What I’ve been wondering is how much, if any, perceivable effect these performance and system resources issues actually have when running on Apple silicon M1 based systems. The M1 has real-world single-threaded performance that beats out many best-in-class x86 processors. There’s also analysis that shows how the overall design of the M1 system-on-a-chip benefits many common operations such as those for reference counting and JavaScript interpretation. So, perhaps these make the performance difference moot when looking at the specific use case of UI frameworks.

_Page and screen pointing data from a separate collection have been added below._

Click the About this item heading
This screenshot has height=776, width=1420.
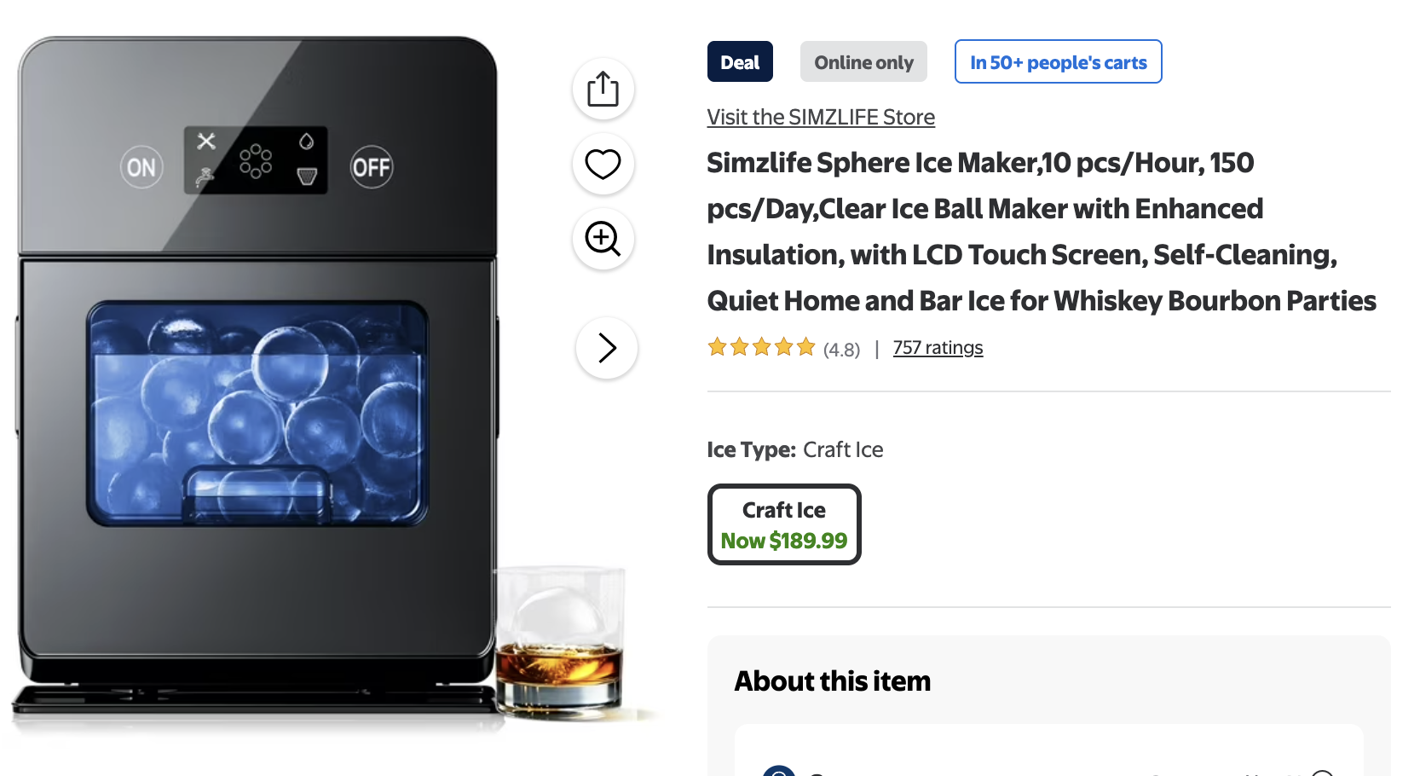point(833,680)
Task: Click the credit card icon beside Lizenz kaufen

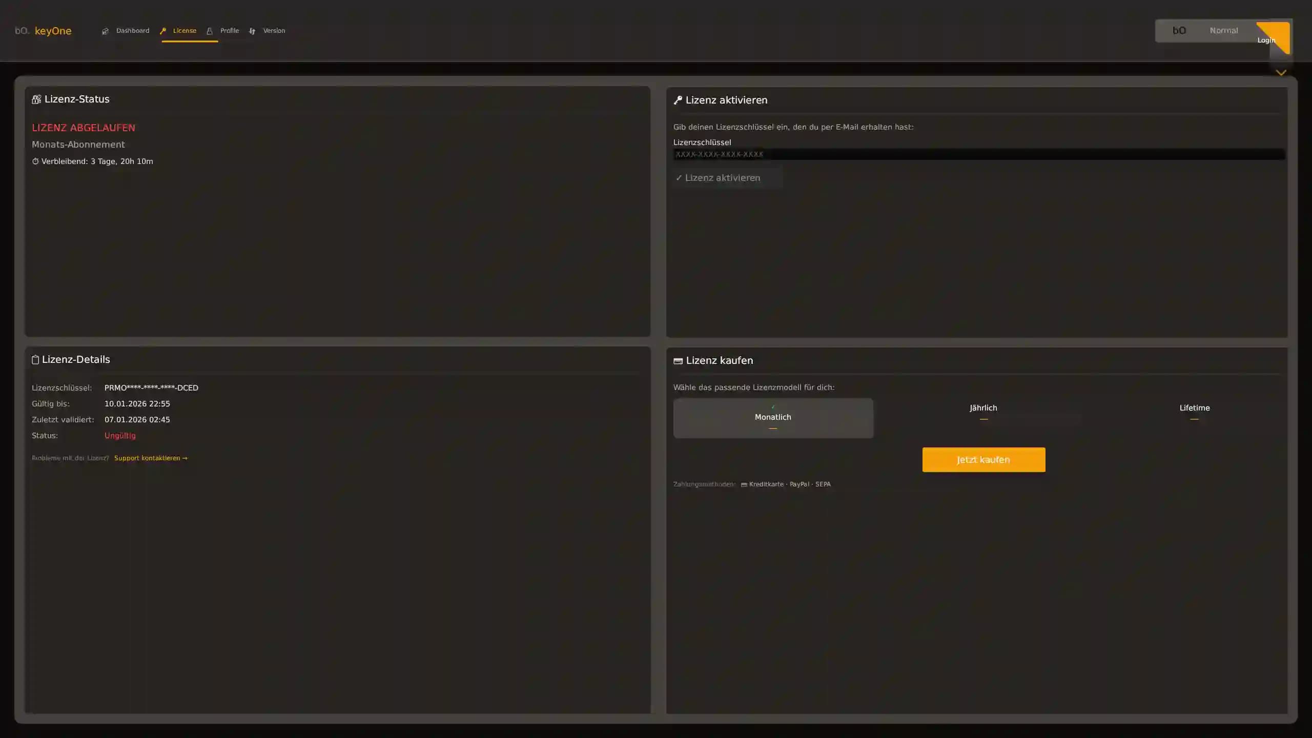Action: pos(678,361)
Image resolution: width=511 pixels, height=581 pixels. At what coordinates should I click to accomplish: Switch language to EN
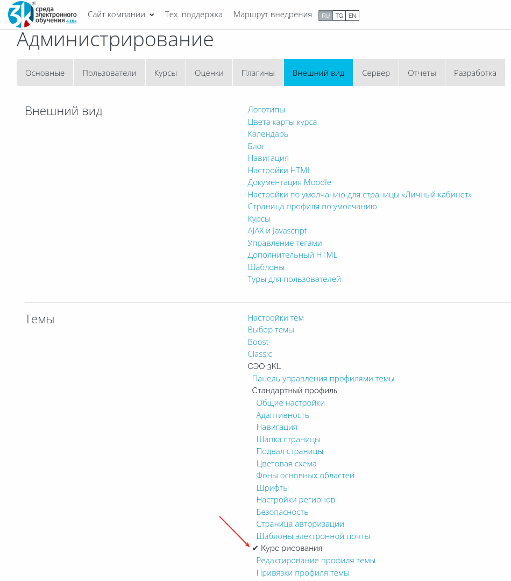click(352, 16)
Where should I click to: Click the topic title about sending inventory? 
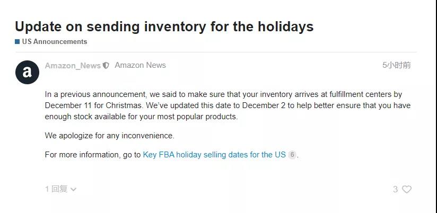[x=164, y=26]
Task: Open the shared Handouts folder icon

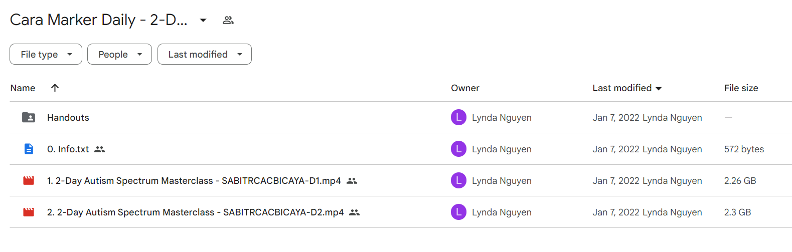Action: (x=29, y=117)
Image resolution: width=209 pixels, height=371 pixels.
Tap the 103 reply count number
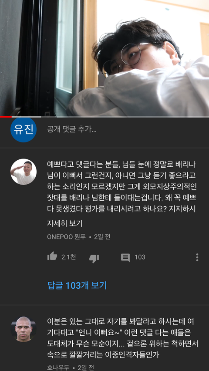[140, 257]
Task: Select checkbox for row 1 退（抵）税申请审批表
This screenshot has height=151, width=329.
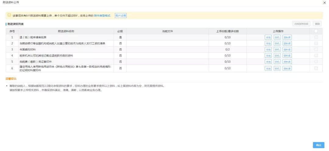Action: point(316,37)
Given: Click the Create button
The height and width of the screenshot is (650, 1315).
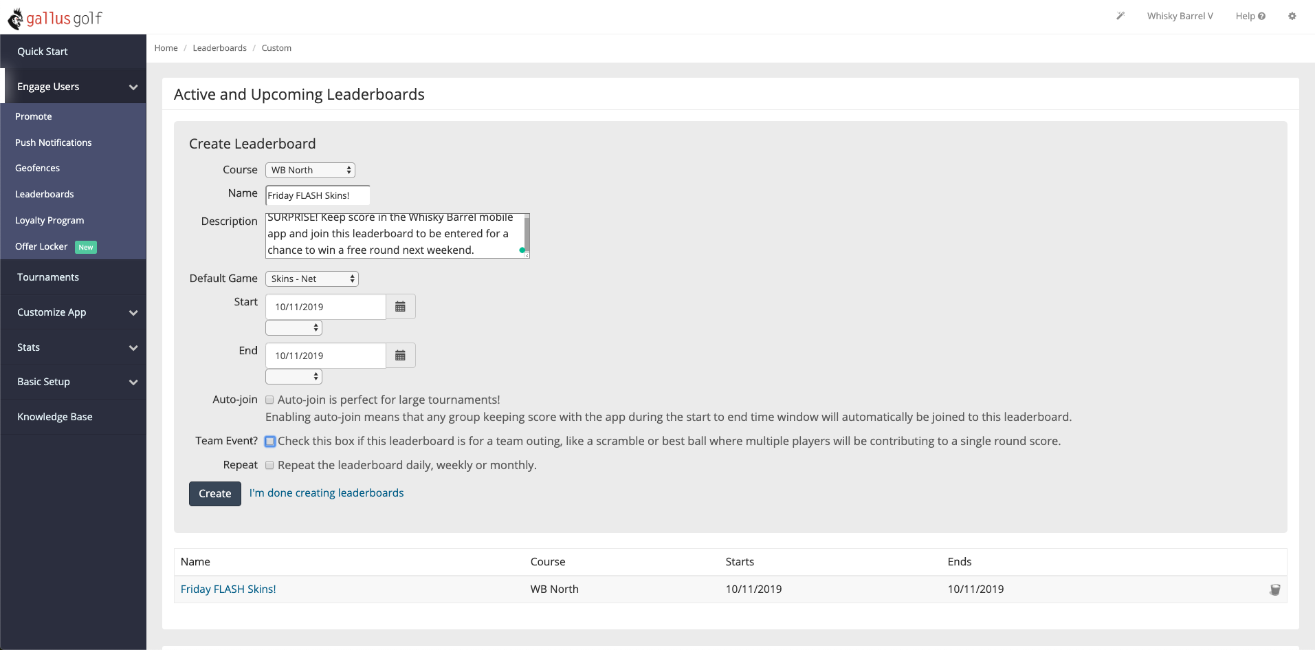Looking at the screenshot, I should click(215, 494).
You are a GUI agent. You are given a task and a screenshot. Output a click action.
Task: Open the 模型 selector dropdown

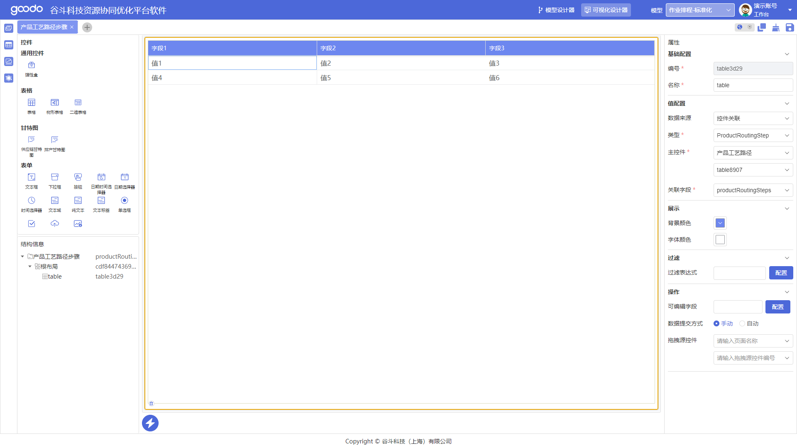click(700, 10)
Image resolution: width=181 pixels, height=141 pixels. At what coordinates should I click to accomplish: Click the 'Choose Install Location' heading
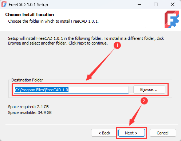[29, 15]
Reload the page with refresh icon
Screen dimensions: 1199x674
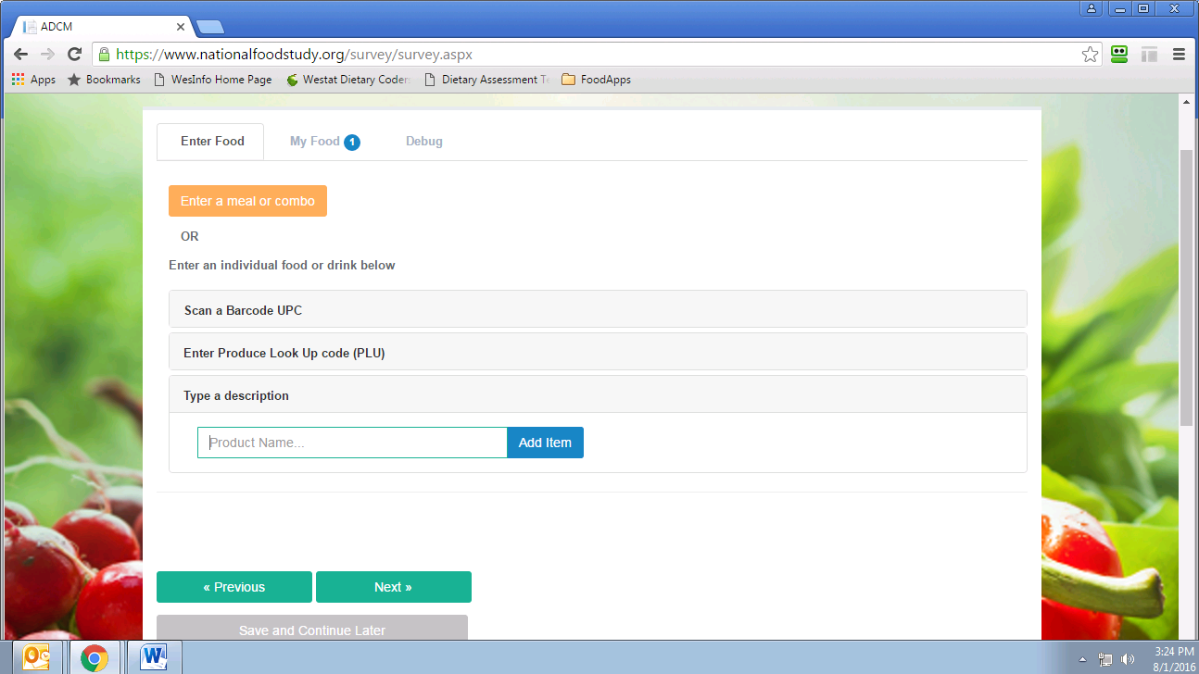(75, 55)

UI code tends to be single threaded, so it would really benefit from a CPU design that was able to get data out of RAM, processed, and back into RAM with low latency, while doing all the book keeping (reference counting or garbage collection) that modern language runtimes require.
Anecdotally, performing basic UI tasks on my M1 MacBook Pro feels so much more responsive and fast than on other Apple laptops with technically higher spec Intel chips. So, perhaps Electron apps are fast enough. That’d just leave the native vs cross-platform UI consideration, which is a whole other can of worms.